I’ve been hearing the question “What are you?” my whole entire life. Sometimes I hear it from curious little children and other times I hear it from adults it seems should know better. There was a time I wasn’t sure I knew the answer, but as I’ve gotten older, I have gotten closer. Today is the last day of this year’s Black History Month. It’s a month that always makes me a bit reflective. I think about the warriors who came before me such as the Lovings who made a marriage like that of my parents possible. I contemplate what it means to be black or white or both. I wonder if someday my children will grow up around people who have found a kinder way to get the question “What are you?” answered.

As a teenager, I always hated the way I looked. Tears would roll down my cheeks as I stared at myself in the mirror despising my pasty-white skin, giant forehead, curly hair, and gap-teeth. I couldn’t believe how ugly I was. I’d put on a brave face and wear big dangly earrings, pleather pants, and silvery lip gloss, but I still felt the same. My style never fit, my hair was labeled as sponge-y, interesting, or weird, my taste in music and movies was nothing like that of my peers and my skin was too pale for most of the people in Maine to realize at first glance that I was mixed. Boys never liked me and girls never envied me. I wasn’t white enough to fit.

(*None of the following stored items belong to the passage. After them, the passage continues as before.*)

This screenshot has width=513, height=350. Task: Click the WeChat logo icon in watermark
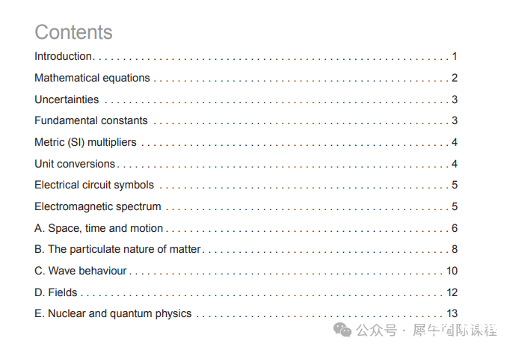[x=342, y=330]
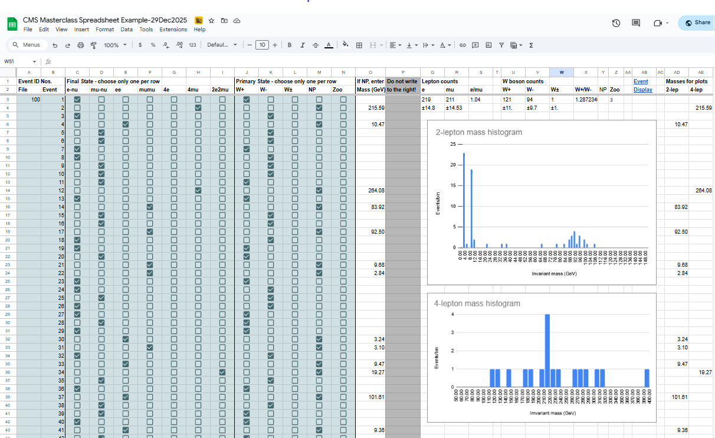Toggle the 4mu checkbox for Event 2

198,108
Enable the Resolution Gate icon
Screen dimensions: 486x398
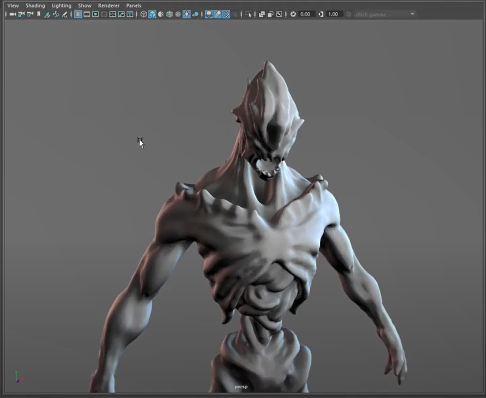pos(95,15)
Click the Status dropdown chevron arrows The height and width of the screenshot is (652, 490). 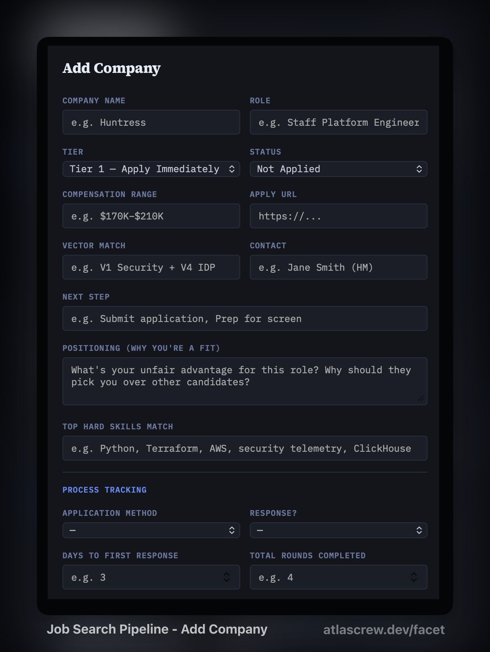(x=419, y=169)
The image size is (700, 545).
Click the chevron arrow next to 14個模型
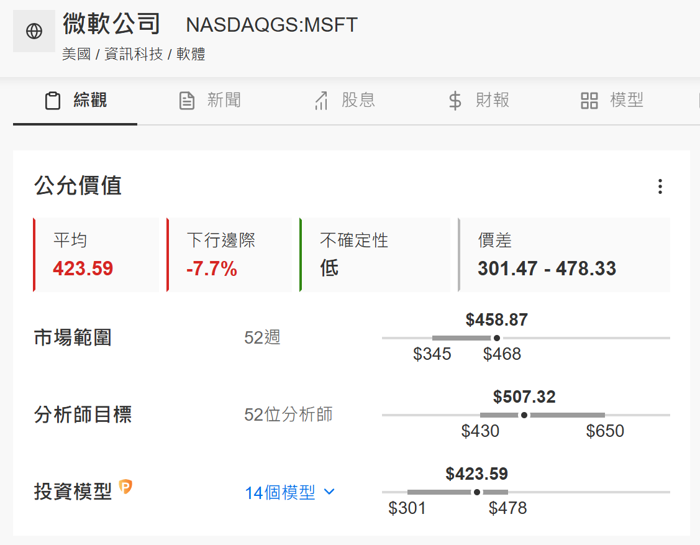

I was so excited when I got to college. I was no longer “Caitlin,” I was now “Cat” and I could be anyone I wanted to be. I could be loud and smart and quirky and cool, but most importantly I thought I would no longer an anomaly! Chicago was this glitzy, glamorous place in my mind where black women were proud to wear their hair in afros and mixed college students were a dime a dozen. People of all colors and background would mix and I would finally find my place. If I had done my research, I would have found that Chicago was far from the promised land I had pictured it to be, but instead I found myself in one of the most segregated cities in the States and mixed people over the age of six seemed no where to be found. The few I did spot didn’t seem quite as anxious as me to talk about it. I discovered that black people in Chicago are very different culturally from my mother’s family in New York and I didn’t fit in with them any better than I had in Maine. In addition, I found myself at a college filled with more tall, thin, blonde women than I realized it was possible to contain in one place. When you lined me up next to them, I might as well have been an alien from an entirely different planet. Boys still didn’t like me, girls didn’t want to borrow my clothes, nobody wanted to burn my cds or borrow my movies, and it was beginning to look like no matter where I went my problems would follow me. I blamed everyone else for a really long time. They were all closed-minded, ignorant, mean, superficial, and the list went on and on. I was angry at God, angry at my parents, angry at my friends, angry at those tiny, toothpicky blondes and angry at myself for my inability to fit in. Why couldn’t I be normal for once? Why did I always have to stand out? Why couldn’t my skin be a little bit darker, my hair a little bit straighter, my waist a little bit smaller and my stature a little bit taller? I’d never be white enough or black enough or the perfect blend of both like the women you see in the magazines would I?

Sometimes things in life just click. We have a magical moment when we are reading something in a book or having a conversation with a friend and we’re given an epiphany and we see things clearer than ever before. This isn’t one of those times. I can’t pinpoint a moment when things changed, but for the first time in my 26 years, I wake up and I love the women I see in the mirror. She is beautiful. Her hair is long and gorgeous, her eyes are a bright, bold blue, her short stature is endearing, she has great fashion sense, and her makeup is stunning. Men may never like her, women will absolutely never envy her, and she will never be good at being black or being white, but now she knows she doesn’t need to be. The Lord made her to be unique with fair skin and curly hair and the question “What are you?” doesn’t scare her quite as much anymore. She is who she is and she doesn’t plan on changing for the comfort of anyone.